(Records from a dataset)
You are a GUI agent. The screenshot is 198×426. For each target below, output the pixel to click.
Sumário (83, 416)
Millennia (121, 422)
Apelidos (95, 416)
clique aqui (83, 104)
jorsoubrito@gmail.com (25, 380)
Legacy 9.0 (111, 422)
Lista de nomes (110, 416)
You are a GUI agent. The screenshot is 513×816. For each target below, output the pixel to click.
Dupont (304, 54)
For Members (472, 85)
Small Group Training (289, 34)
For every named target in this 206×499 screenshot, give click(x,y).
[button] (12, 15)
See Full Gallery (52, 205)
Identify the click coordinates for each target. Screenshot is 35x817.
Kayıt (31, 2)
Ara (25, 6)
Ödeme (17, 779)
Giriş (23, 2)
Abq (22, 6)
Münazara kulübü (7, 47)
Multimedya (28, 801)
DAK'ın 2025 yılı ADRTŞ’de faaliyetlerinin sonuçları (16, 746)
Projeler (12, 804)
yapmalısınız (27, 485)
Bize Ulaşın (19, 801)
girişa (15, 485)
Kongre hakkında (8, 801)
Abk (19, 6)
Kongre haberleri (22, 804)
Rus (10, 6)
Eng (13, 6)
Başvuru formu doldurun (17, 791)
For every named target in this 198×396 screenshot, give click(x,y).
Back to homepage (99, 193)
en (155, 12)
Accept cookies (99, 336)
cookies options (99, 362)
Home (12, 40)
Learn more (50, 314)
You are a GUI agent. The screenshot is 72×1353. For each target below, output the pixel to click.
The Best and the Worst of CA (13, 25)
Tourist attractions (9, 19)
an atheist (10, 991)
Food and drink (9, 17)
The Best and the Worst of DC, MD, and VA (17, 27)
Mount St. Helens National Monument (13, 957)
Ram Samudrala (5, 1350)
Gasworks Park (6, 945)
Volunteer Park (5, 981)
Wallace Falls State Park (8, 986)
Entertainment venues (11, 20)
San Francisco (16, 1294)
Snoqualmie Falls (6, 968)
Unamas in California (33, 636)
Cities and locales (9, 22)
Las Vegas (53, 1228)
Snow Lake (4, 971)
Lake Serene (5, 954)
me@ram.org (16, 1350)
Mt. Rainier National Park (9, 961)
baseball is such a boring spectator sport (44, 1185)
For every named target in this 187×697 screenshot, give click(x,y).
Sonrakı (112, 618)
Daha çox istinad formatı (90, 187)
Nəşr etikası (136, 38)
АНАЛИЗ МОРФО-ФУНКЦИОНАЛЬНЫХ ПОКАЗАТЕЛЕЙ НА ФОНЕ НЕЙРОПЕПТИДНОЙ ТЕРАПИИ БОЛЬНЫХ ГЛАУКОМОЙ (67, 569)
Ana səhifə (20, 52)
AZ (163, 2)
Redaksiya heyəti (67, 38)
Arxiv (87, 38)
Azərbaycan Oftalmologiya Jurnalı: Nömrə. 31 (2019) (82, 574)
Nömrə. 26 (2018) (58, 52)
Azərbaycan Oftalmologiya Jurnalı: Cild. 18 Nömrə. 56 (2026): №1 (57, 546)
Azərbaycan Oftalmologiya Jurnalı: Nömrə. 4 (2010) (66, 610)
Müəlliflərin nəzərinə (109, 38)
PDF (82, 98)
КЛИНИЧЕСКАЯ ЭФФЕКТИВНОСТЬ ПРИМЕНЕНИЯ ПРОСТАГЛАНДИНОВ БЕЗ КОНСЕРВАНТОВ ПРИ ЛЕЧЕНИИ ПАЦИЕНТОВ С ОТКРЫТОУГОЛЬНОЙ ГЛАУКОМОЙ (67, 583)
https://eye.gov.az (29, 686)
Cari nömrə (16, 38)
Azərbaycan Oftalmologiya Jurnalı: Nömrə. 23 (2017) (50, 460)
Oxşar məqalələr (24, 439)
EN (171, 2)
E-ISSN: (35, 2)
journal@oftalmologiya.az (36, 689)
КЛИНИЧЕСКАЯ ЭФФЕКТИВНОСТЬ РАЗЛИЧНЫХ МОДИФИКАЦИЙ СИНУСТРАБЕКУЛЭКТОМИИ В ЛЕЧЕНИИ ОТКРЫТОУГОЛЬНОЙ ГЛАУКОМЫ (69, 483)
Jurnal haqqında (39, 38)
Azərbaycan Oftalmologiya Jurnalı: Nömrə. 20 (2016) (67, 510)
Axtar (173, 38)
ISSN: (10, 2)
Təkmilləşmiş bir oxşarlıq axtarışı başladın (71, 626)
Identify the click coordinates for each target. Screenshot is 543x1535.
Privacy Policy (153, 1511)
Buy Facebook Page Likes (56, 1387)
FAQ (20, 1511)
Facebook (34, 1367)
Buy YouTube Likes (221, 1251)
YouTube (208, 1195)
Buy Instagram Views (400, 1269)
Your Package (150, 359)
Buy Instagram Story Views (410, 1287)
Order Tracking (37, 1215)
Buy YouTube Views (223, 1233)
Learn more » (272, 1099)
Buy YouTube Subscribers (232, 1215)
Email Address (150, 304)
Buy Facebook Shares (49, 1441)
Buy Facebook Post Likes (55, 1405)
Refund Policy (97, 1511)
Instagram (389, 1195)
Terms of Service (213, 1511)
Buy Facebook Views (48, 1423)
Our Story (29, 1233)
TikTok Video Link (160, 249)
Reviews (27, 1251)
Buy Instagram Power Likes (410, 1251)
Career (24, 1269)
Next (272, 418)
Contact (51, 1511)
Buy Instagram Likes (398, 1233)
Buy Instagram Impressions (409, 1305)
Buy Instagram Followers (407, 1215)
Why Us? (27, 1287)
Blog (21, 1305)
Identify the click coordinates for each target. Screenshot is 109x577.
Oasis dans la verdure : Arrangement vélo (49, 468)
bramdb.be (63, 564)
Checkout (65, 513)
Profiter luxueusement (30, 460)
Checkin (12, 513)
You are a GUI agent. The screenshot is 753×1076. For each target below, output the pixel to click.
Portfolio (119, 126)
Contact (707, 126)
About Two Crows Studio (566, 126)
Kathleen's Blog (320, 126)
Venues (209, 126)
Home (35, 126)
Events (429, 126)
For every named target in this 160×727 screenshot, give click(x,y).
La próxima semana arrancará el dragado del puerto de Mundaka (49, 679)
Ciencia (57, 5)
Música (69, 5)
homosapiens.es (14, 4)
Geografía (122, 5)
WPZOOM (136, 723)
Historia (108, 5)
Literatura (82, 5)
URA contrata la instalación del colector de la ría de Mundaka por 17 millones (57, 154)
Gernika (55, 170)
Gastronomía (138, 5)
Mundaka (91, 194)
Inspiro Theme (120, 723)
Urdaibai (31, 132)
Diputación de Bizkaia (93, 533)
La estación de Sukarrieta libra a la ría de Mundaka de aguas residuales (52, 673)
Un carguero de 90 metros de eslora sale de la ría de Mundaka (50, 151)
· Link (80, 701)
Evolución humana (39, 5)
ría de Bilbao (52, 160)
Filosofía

* [REQUIRED WORK]: Please turn every line of the items above into a JSON list of strings, one string per line, and leave out any blank lines.

* [REPLY]:
[
  "You are a GUI agent. The screenshot is 198×426. For each target below, output the pixel to click.",
  "Sumário (83, 416)",
  "Millennia (121, 422)",
  "Apelidos (95, 416)",
  "clique aqui (83, 104)",
  "jorsoubrito@gmail.com (25, 380)",
  "Legacy 9.0 (111, 422)",
  "Lista de nomes (110, 416)",
  "You are a GUI agent. The screenshot is 513×816. For each target below, output the pixel to click.",
  "Dupont (304, 54)",
  "For Members (472, 85)",
  "Small Group Training (289, 34)",
  "For every named target in this 206×499 screenshot, give click(x,y).",
  "[button] (12, 15)",
  "See Full Gallery (52, 205)",
  "Identify the click coordinates for each target. Screenshot is 35x817.",
  "Kayıt (31, 2)",
  "Ara (25, 6)",
  "Ödeme (17, 779)",
  "Giriş (23, 2)",
  "Abq (22, 6)",
  "Münazara kulübü (7, 47)",
  "Multimedya (28, 801)",
  "DAK'ın 2025 yılı ADRTŞ’de faaliyetlerinin sonuçları (16, 746)",
  "Projeler (12, 804)",
  "yapmalısınız (27, 485)",
  "Bize Ulaşın (19, 801)",
  "girişa (15, 485)",
  "Kongre hakkında (8, 801)",
  "Abk (19, 6)",
  "Kongre haberleri (22, 804)",
  "Rus (10, 6)",
  "Eng (13, 6)",
  "Başvuru formu doldurun (17, 791)",
  "For every named target in this 198×396 screenshot, give click(x,y).",
  "Back to homepage (99, 193)",
  "en (155, 12)",
  "Accept cookies (99, 336)",
  "cookies options (99, 362)",
  "Home (12, 40)",
  "Learn more (50, 314)",
  "You are a GUI agent. The screenshot is 72×1353. For each target below, output the pixel to click.",
  "The Best and the Worst of CA (13, 25)",
  "Tourist attractions (9, 19)",
  "an atheist (10, 991)",
  "Food and drink (9, 17)",
  "The Best and the Worst of DC, MD, and VA (17, 27)",
  "Mount St. Helens National Monument (13, 957)",
  "Ram Samudrala (5, 1350)",
  "Gasworks Park (6, 945)",
  "Volunteer Park (5, 981)",
  "Wallace Falls State Park (8, 986)",
  "Entertainment venues (11, 20)",
  "San Francisco (16, 1294)",
  "Snoqualmie Falls (6, 968)",
  "Unamas in California (33, 636)",
  "Cities and locales (9, 22)",
  "Las Vegas (53, 1228)",
  "Snow Lake (4, 971)",
  "Lake Serene (5, 954)",
  "me@ram.org (16, 1350)",
  "Mt. Rainier National Park (9, 961)",
  "baseball is such a boring spectator sport (44, 1185)",
  "For every named target in this 187×697 screenshot, give click(x,y).",
  "Sonrakı (112, 618)",
  "Daha çox istinad formatı (90, 187)",
  "Nəşr etikası (136, 38)",
  "АНАЛИЗ МОРФО-ФУНКЦИОНАЛЬНЫХ ПОКАЗАТЕЛЕЙ НА ФОНЕ НЕЙРОПЕПТИДНОЙ ТЕРАПИИ БОЛЬНЫХ ГЛАУКОМОЙ (67, 569)",
  "Ana səhifə (20, 52)",
  "AZ (163, 2)",
  "Redaksiya heyəti (67, 38)",
  "Arxiv (87, 38)",
  "Azərbaycan Oftalmologiya Jurnalı: Nömrə. 31 (2019) (82, 574)",
  "Nömrə. 26 (2018) (58, 52)",
  "Azərbaycan Oftalmologiya Jurnalı: Cild. 18 Nömrə. 56 (2026): №1 (57, 546)",
  "Azərbaycan Oftalmologiya Jurnalı: Nömrə. 4 (2010) (66, 610)",
  "Müəlliflərin nəzərinə (109, 38)",
  "PDF (82, 98)",
  "КЛИНИЧЕСКАЯ ЭФФЕКТИВНОСТЬ ПРИМЕНЕНИЯ ПРОСТАГЛАНДИНОВ БЕЗ КОНСЕРВАНТОВ ПРИ ЛЕЧЕНИИ ПАЦИЕНТОВ С ОТКРЫТОУГОЛЬНОЙ ГЛАУКОМОЙ (67, 583)",
  "https://eye.gov.az (29, 686)",
  "Cari nömrə (16, 38)",
  "Azərbaycan Oftalmologiya Jurnalı: Nömrə. 23 (2017) (50, 460)",
  "Oxşar məqalələr (24, 439)",
  "EN (171, 2)",
  "E-ISSN: (35, 2)",
  "journal@oftalmologiya.az (36, 689)",
  "КЛИНИЧЕСКАЯ ЭФФЕКТИВНОСТЬ РАЗЛИЧНЫХ МОДИФИКАЦИЙ СИНУСТРАБЕКУЛЭКТОМИИ В ЛЕЧЕНИИ ОТКРЫТОУГОЛЬНОЙ ГЛАУКОМЫ (69, 483)",
  "Jurnal haqqında (39, 38)",
  "Azərbaycan Oftalmologiya Jurnalı: Nömrə. 20 (2016) (67, 510)",
  "Axtar (173, 38)",
  "ISSN: (10, 2)",
  "Təkmilləşmiş bir oxşarlıq axtarışı başladın (71, 626)",
  "Identify the click coordinates for each target. Screenshot is 543x1535.",
  "Privacy Policy (153, 1511)",
  "Buy Facebook Page Likes (56, 1387)",
  "FAQ (20, 1511)",
  "Facebook (34, 1367)",
  "Buy YouTube Likes (221, 1251)",
  "YouTube (208, 1195)",
  "Buy Instagram Views (400, 1269)",
  "Your Package (150, 359)",
  "Buy Instagram Story Views (410, 1287)",
  "Order Tracking (37, 1215)",
  "Buy YouTube Views (223, 1233)",
  "Learn more » (272, 1099)",
  "Buy YouTube Subscribers (232, 1215)",
  "Email Address (150, 304)",
  "Buy Facebook Shares (49, 1441)",
  "Buy Facebook Post Likes (55, 1405)",
  "Refund Policy (97, 1511)",
  "Instagram (389, 1195)",
  "Terms of Service (213, 1511)",
  "Buy Facebook Views (48, 1423)",
  "Our Story (29, 1233)",
  "TikTok Video Link (160, 249)",
  "Reviews (27, 1251)",
  "Buy Instagram Power Likes (410, 1251)",
  "Career (24, 1269)",
  "Next (272, 418)",
  "Contact (51, 1511)",
  "Buy Instagram Likes (398, 1233)",
  "Buy Instagram Impressions (409, 1305)",
  "Buy Instagram Followers (407, 1215)",
  "Why Us? (27, 1287)",
  "Blog (21, 1305)",
  "Identify the click coordinates for each target. Screenshot is 109x577.",
  "Oasis dans la verdure : Arrangement vélo (49, 468)",
  "bramdb.be (63, 564)",
  "Checkout (65, 513)",
  "Profiter luxueusement (30, 460)",
  "Checkin (12, 513)",
  "You are a GUI agent. The screenshot is 753×1076. For each target below, output the pixel to click.",
  "Portfolio (119, 126)",
  "Contact (707, 126)",
  "About Two Crows Studio (566, 126)",
  "Kathleen's Blog (320, 126)",
  "Venues (209, 126)",
  "Home (35, 126)",
  "Events (429, 126)",
  "For every named target in this 160×727 screenshot, give click(x,y).",
  "La próxima semana arrancará el dragado del puerto de Mundaka (49, 679)",
  "Ciencia (57, 5)",
  "Música (69, 5)",
  "homosapiens.es (14, 4)",
  "Geografía (122, 5)",
  "WPZOOM (136, 723)",
  "Historia (108, 5)",
  "Literatura (82, 5)",
  "URA contrata la instalación del colector de la ría de Mundaka por 17 millones (57, 154)",
  "Gernika (55, 170)",
  "Gastronomía (138, 5)",
  "Mundaka (91, 194)",
  "Inspiro Theme (120, 723)",
  "Urdaibai (31, 132)",
  "Diputación de Bizkaia (93, 533)",
  "La estación de Sukarrieta libra a la ría de Mundaka de aguas residuales (52, 673)",
  "Un carguero de 90 metros de eslora sale de la ría de Mundaka (50, 151)",
  "· Link (80, 701)",
  "Evolución humana (39, 5)",
  "ría de Bilbao (52, 160)",
  "Filosofía"
]